Candidatos de FpV ya piden ayuda

A pesar de los números dulces -o justamente por eso-, kirchneristas y felipistas se reunirán mañana en un rincón del conurbano para, urgidos por la necesidad, intentar ordenar la campaña que naufraga entre la horfandad de los candidatos y la falta de recursos.

La convocatoria la hizo Felipe Solá luego de escuchar el extenso lamento de un puñado de postulantes de la Primera Sección Electoral.

El martes, el mismo catálogo de sollozos se escuchó durante una reunión que el ministro de Gobierno, Florencio Randazzo, encabezó en Almirante Brown.

Por eso, Solá decidió de urgencia convocar a los ministros de su gobierno, los intendentes y los postulantes del conurbano para la cumbre que se realizará mañana en General Rodríguez.

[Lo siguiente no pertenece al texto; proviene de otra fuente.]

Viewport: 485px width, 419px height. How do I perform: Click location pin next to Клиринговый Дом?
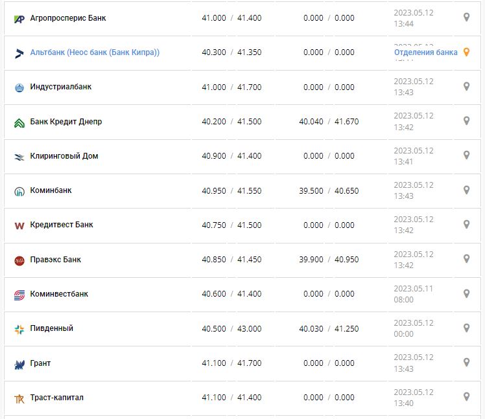(466, 155)
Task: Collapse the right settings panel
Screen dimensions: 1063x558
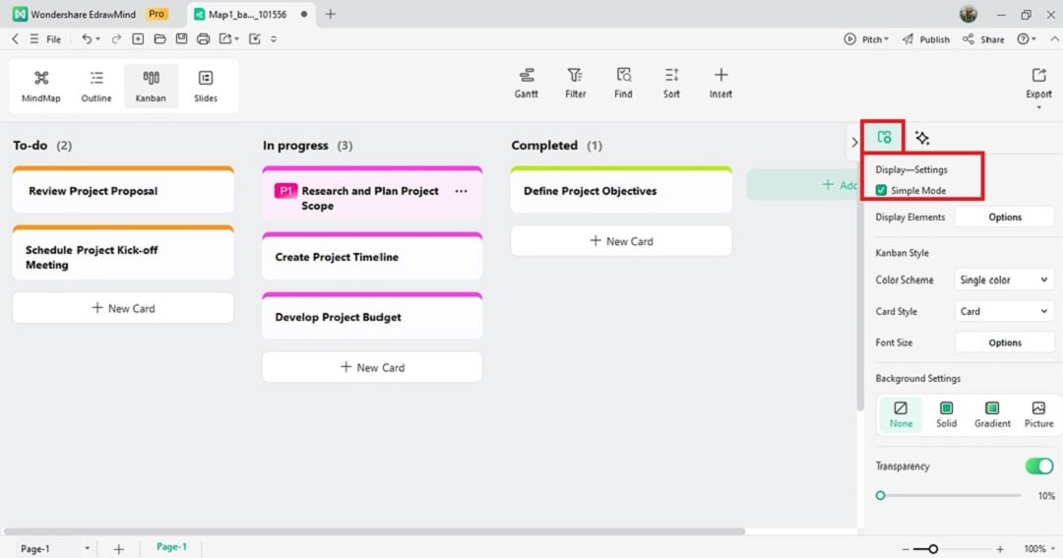Action: coord(853,142)
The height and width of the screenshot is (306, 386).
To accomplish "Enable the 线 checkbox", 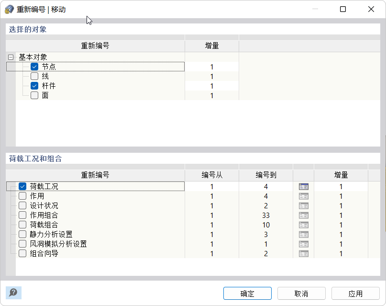I will pos(34,77).
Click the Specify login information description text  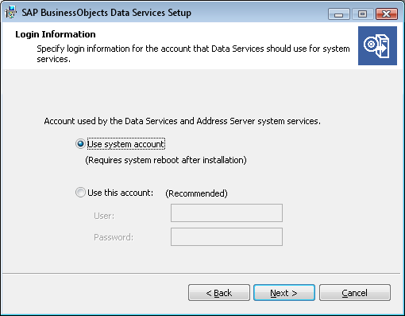[193, 53]
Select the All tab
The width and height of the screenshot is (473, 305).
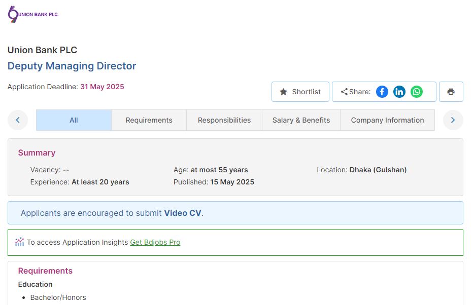click(74, 120)
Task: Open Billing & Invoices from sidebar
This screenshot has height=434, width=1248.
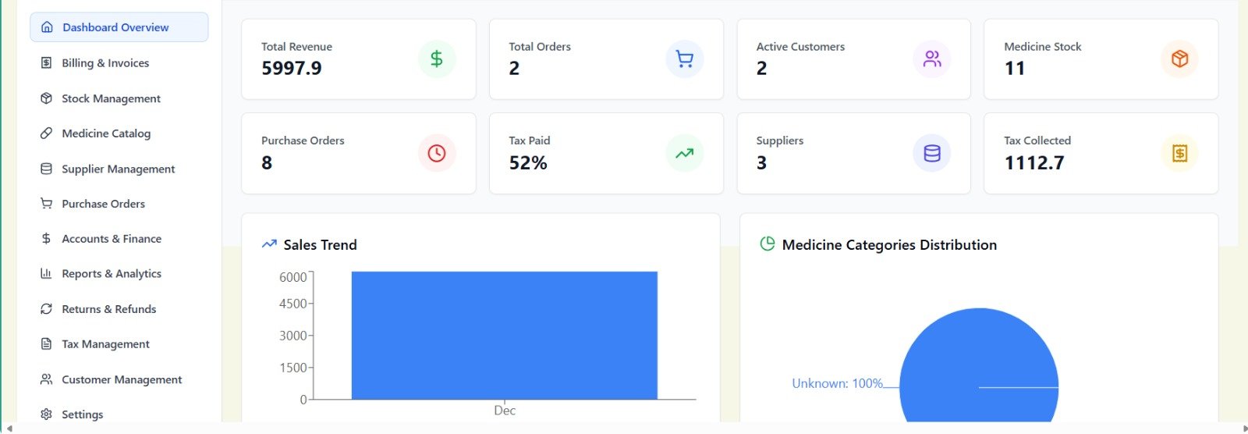Action: coord(105,63)
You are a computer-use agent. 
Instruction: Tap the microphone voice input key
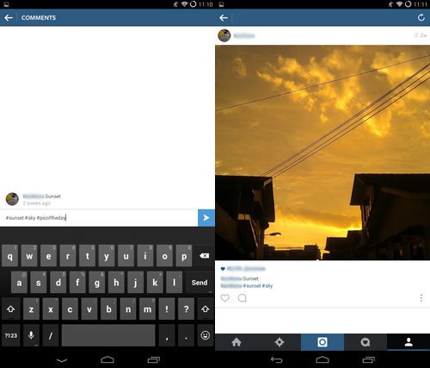coord(31,335)
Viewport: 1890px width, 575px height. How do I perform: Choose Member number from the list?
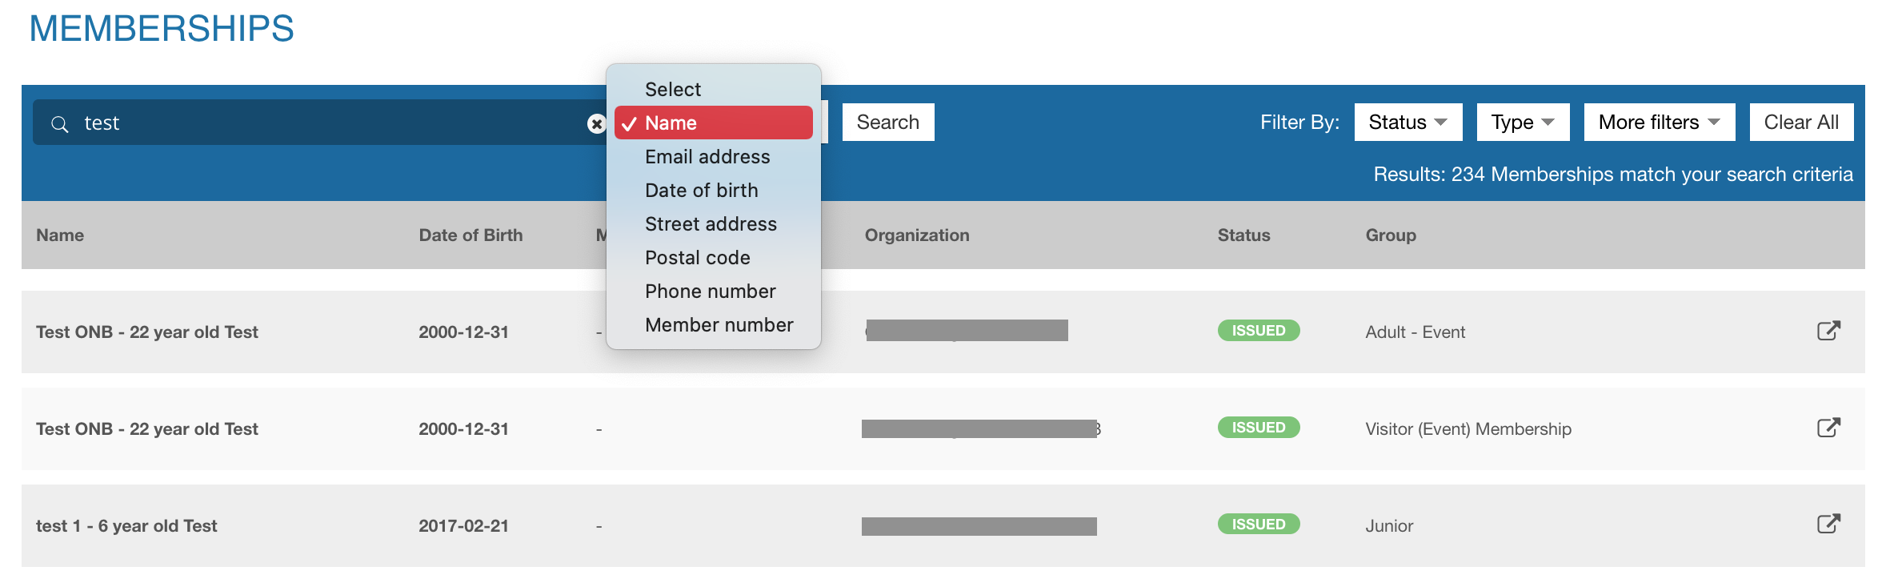click(719, 325)
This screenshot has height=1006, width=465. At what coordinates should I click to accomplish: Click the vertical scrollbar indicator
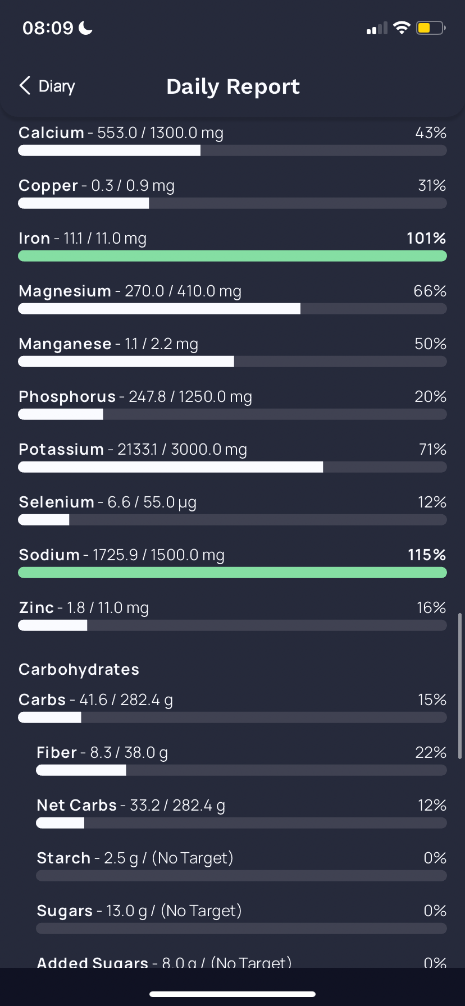460,686
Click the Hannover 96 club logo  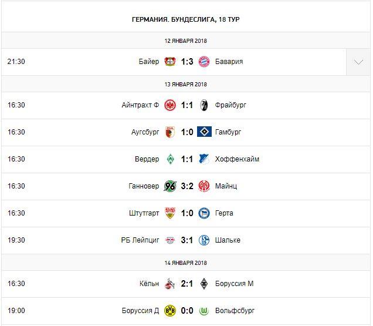point(170,186)
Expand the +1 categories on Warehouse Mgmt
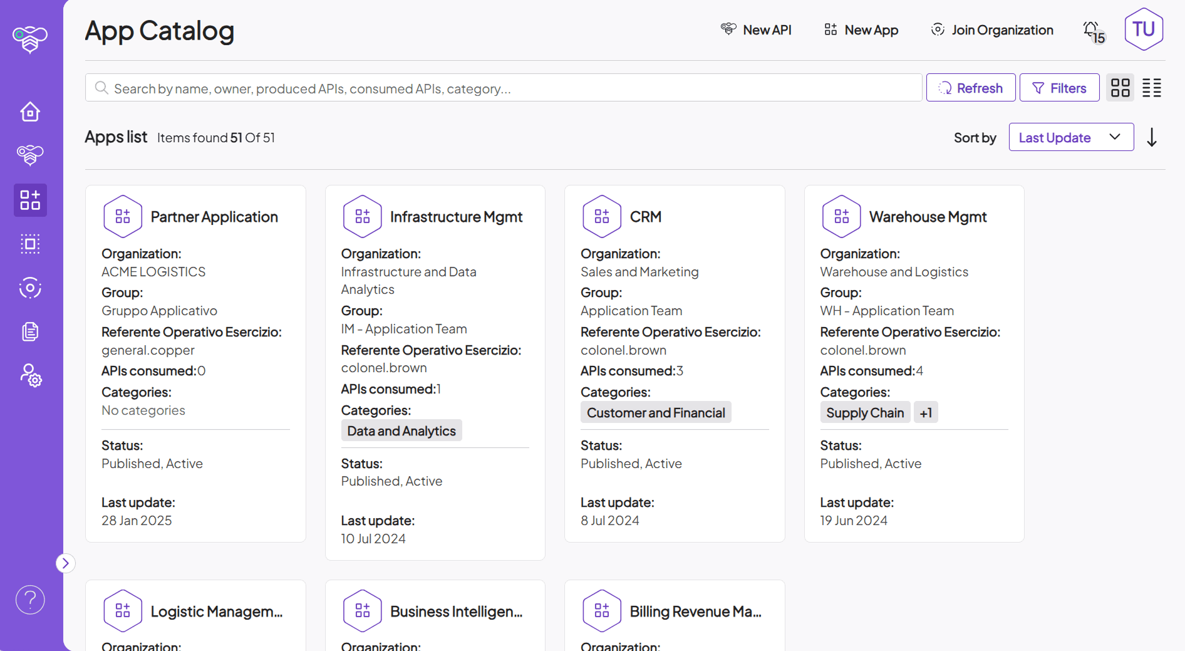Viewport: 1185px width, 651px height. 926,412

• Los candidatos reniegan porque, dicen, nadie los atiende en La Plata. «No tenemos capacidad para resolver problemas: nos viene a pedir un colchón y no podemos darles respuestas», se quejaron, a coro, referentes de la Primera ante el gobernador. Fue un hachazo para los ministros de Solá. Al tope de ese ranking de maltratados se ubicó Juan Pablo Cafiero, titular de Desarrollo Humano. Molesto, algún candidato le quiso facturar su vieja amistad con Chiche Duhalde. Pero es injusto: hace tiempo, «Juampi» avisó que no cedería ante las presiones para que «haga política» con la «ayuda social». «Es una cuestión de principios», dijo Cafiero hijo.

• A esa presunta dificultad para obtener elementos, los candidatos la definen -con un eufemismo- como falta de «recursos». En realidad, la queja se refiere a cuestiones menos gomosas que un colchón. Como la estrategia de la Casa Rosada es « nacionalizar» la campaña, en los distritos deben meter la mano en el bolsillo, ejercicio que a nadie agrada.

• Otro a quien le lanzaron bolas de fuego es al ministro de Salud,
Ismael Passaglia, a quien le reprochan no activar las órdenes que da el gobernador cuando manda a los hospitales móviles a hacer operativos sanitarios en los distritos duhaldistas.

• Hay, al margen, una complicación mayor: Kirchner y su esposa,
Cristina Fernández, nacionalizan a tal punto la campaña que los candidatos locales no tienen «discurso» estructurado para salir a buscar votos.